Formato: Online Artículo Texto
Lenguaje:English
Publicado: Springer-Verlag 2013
Materias:
Article
Acceso en línea:https://www.ncbi.nlm.nih.gov/pmc/articles/PMC3671108/
https://www.ncbi.nlm.nih.gov/pubmed/23595248
http://dx.doi.org/10.1007/s00125-013-2901-5
Descripción
Sumario:AIMS/HYPOTHESIS: We analysed the genomic organisation of miR-153, a microRNA embedded in genes that encode two of the major type 1 diabetes autoantigens, islet-associated protein (IA)-2 and IA-2β. We also identified miR-153 target genes that correlated with IA-2β localisation and function. METHODS: A bioinformatics approach was used to identify miR-153’s genomic organisation. To analyse the co-regulation of miR-153 and IA-2β, quantitative PCR analysis of miR-153 and Ia-2β (also known as Ptprn2) was performed after a glucose stimulation assay in MIN6B cells and isolated murine pancreatic islets, and also in wild-type Ia-2 (also known as Ptprn), Ia-2β single knockout and Ia-2/Ia-2β double knockout mouse brain and pancreatic islets.

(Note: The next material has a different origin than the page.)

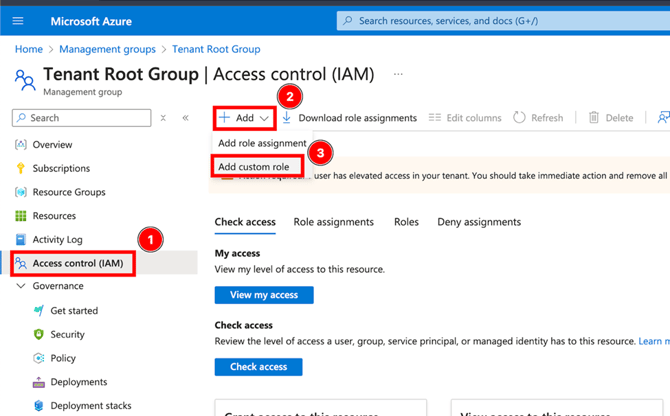This screenshot has height=416, width=670.
Task: Switch to the Deny assignments tab
Action: [x=478, y=222]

Bioinformatics identification of miR-153 target genes and validation via luciferase reporter assays, western blotting and quantitative PCR were also carried out. RESULTS: Two copies of miR-153, miR-153-1 and miR-153-2, are localised in intron 19 of Ia-2 and Ia-2β, respectively. In rodents, only miR-153-2 is conserved. We demonstrated that expression of miR-153-2 and Ia-2β in rodents is partially co-regulated as demonstrated by a strong reduction of miR-153 expression levels in Ia-2β knockout and Ia-2/Ia-2β double knockout mice. miR-153 levels were unaffected in Ia-2 knockout mice. In addition, glucose stimulation, which increases Ia-2 and Ia-2β expression, also significantly increased expression of miR-153. Several predicted targets of miR-153 were reduced after glucose stimulation in vitro, correlating with the increase in miR-153 levels. CONCLUSIONS/INTERPRETATION: This study suggests the involvement of miR-153, IA-2β and miR-153 target genes in a regulatory network, which is potentially relevant to insulin and neurotransmitter release. ELECTRONIC SUPPLEMENTARY MATERIAL: The online version of this article (doi:10.1007/s00125-013-2901-5) contains peer-reviewed but unedited supplementary material, which is available to authorised users.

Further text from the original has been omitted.